SOURCE-RECEPTOR TRANSPORT AND DISPERSION MATRIX
Roland R. Draxler
NOAA Air Resources Laboratory
1315 East West Highway
Silver Spring, Maryland 20910
June 2, 1994
The enclosed diskette contains the results of a long-range transport and dispersion calculations from 100 hypothetical sources distributed evenly over the polar region. The calculations were run for the spring of 1993 (March through May) and then transformed into a sorted (maximum and percentiles) source-receptor matrix. A display program is provided to view the distribution of normalized concentrations from a selected source region (source orientation) or the concentrations from source regions that contribute to a selected receptor (receptor orientation).

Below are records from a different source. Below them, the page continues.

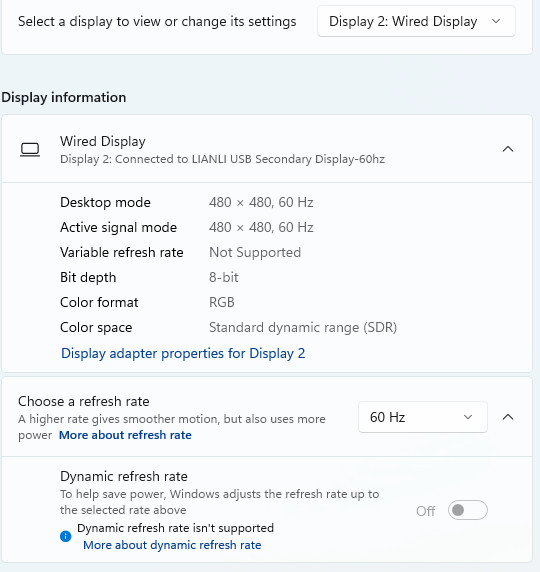
Task: Click the Color space SDR value
Action: [303, 327]
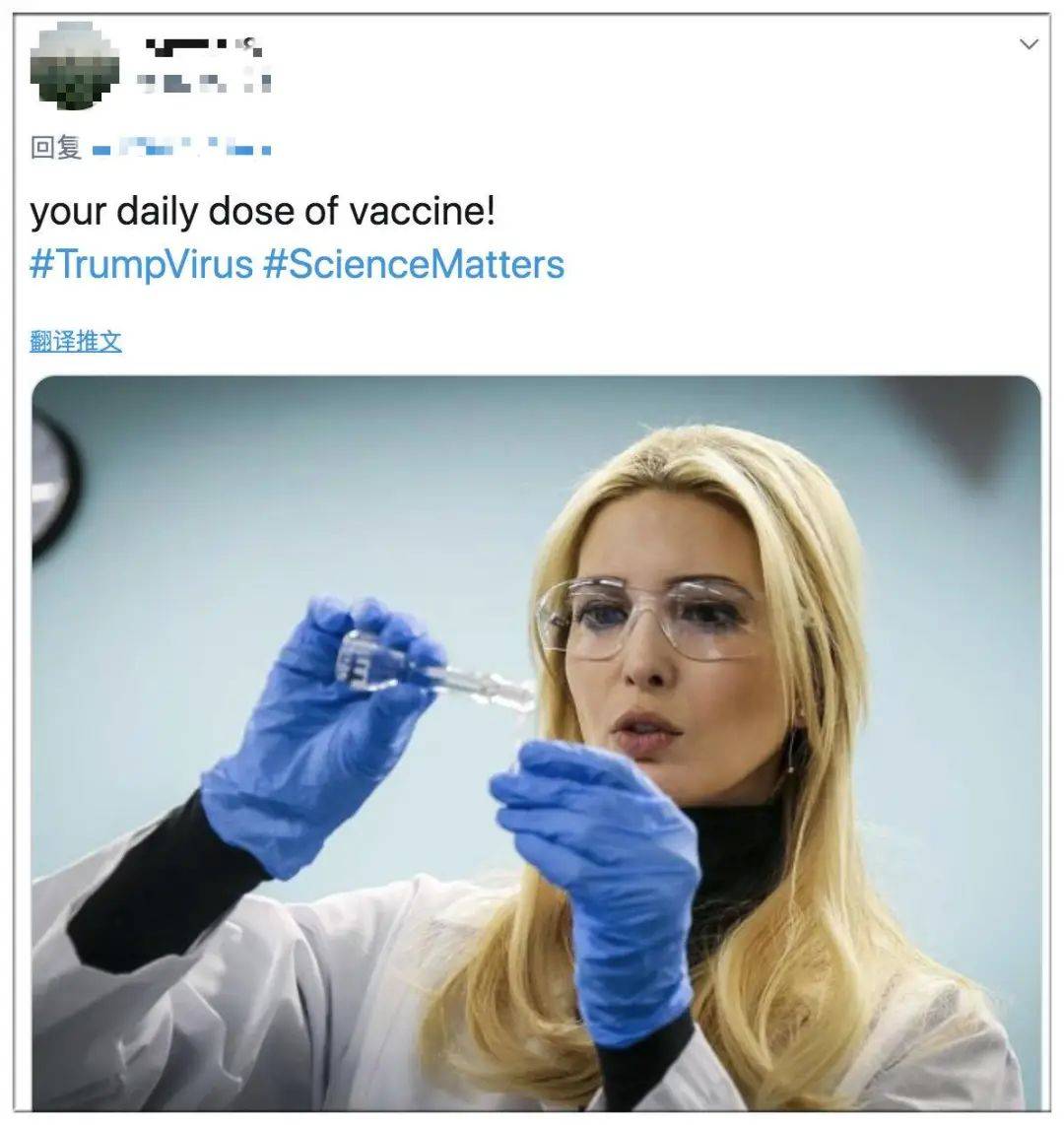Click the #ScienceMatters hashtag
This screenshot has height=1125, width=1064.
point(414,264)
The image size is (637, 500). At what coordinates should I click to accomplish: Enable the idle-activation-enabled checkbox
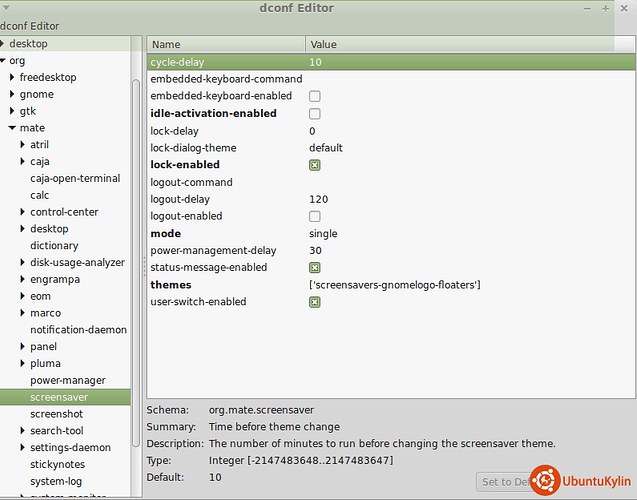[x=314, y=114]
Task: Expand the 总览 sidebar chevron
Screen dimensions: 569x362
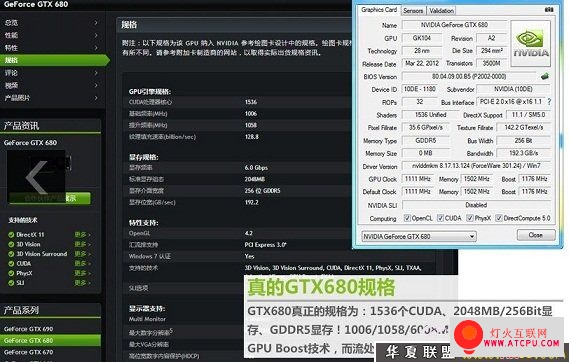Action: pos(96,22)
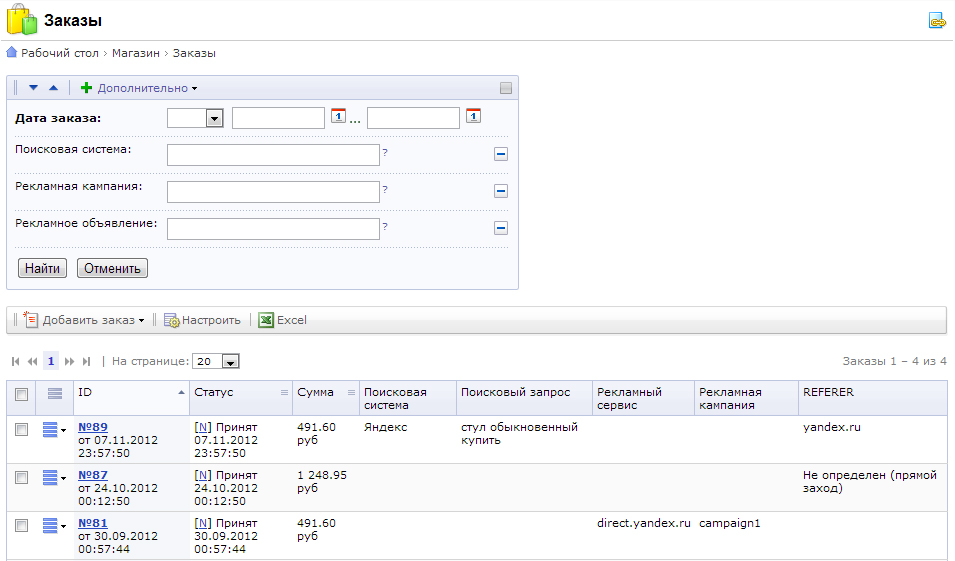The height and width of the screenshot is (561, 955).
Task: Open the Дополнительно filter menu
Action: click(146, 88)
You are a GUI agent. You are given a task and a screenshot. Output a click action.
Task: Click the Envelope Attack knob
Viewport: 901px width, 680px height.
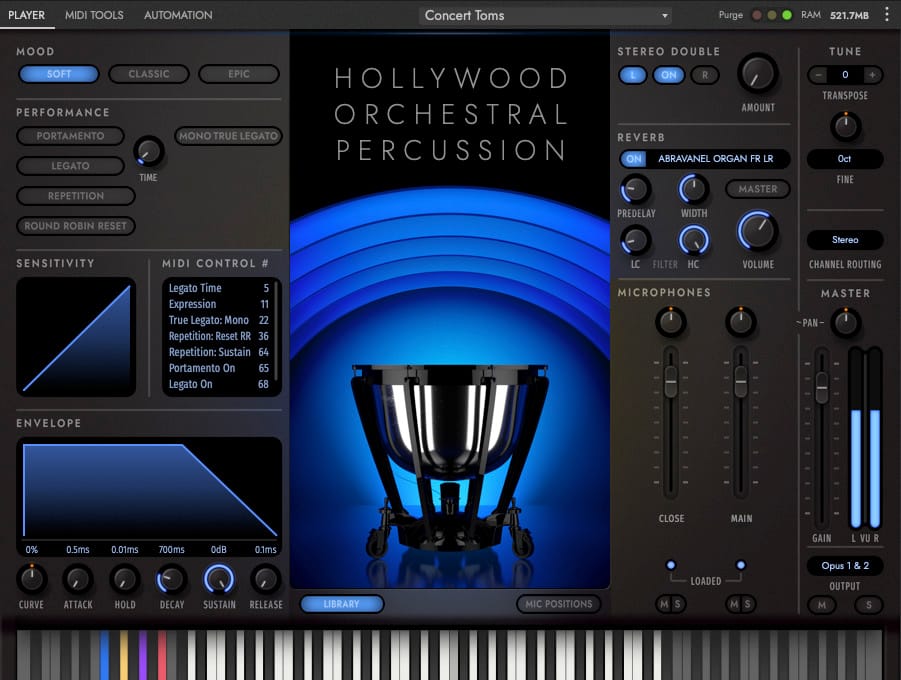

These calculations were all performed on a PC using a model that has been in the public domain for several years and some specialized in-house sorting and display software. The meteorological data required are also available to the public through the National Climatic Data Center in Asheville, NC.
1 - Create a directory on your hard drive where you want the software to reside. You must have at least 1.6 Mb available on the hard disk.
2 - Change to that directory and copy the file (install.exe) from the diskette to that directory.
3 - Run the install program (install -->enter). It will unpack and create nine files.
4 - Run the concentration matrix viewer (gridview -->enter). You will be prompted to enter the digits from 1 to 5, representing the percentile level of the concentrations to be displayed (5=Maximum, 4=95th percentile, ...).
GRIDVIEW requires: a mouse to be installed and on, a VGA display, at least 500 Kb of RAM. A hardcopy feature is not coded, third-party screen dump software should be used.
The basic display shows a map of the computational domain. Moving the mouse pointer and a click of the left mouse button selects a source location and draws the "source orientation" map, which is indicated on the right side of the third display line from the top as "SET SOURCE POINT ...". The large yellow dot shows the selected source point while the red dots show the receptor nodes with adjacent numbers indicating the concentration. A value of 215 would be interpreted as 2 x 10-15 units per m3. These values represent the normalized concentration at the selected percentile level for the spring season for a single source location. The percentile level is shown in the center of the third display line. For instance if the 95th percentile display was selected the concentrations would indicate a concentration level that is exceeded only 5 percent of the time at that location for emissions for that particular source.
A click of the right mouse button on a location selects a "receptor orientation", which means that the displayed numbers represent the concentration that those source regions would contribute to the selected receptor at a particular percentile level. This type of display can be used to determine which source regions have the greatest impact on that particular receptor. Note that the highest contributions will always be from the nearby sources, so that a "receptor oriented" map will look very similar to a "source-oriented" map, however the interpretation is very different. A receptor-oriented display of source regions is always obvious as the spatial resolution of the source grid is twice as large as that of the receptor grid.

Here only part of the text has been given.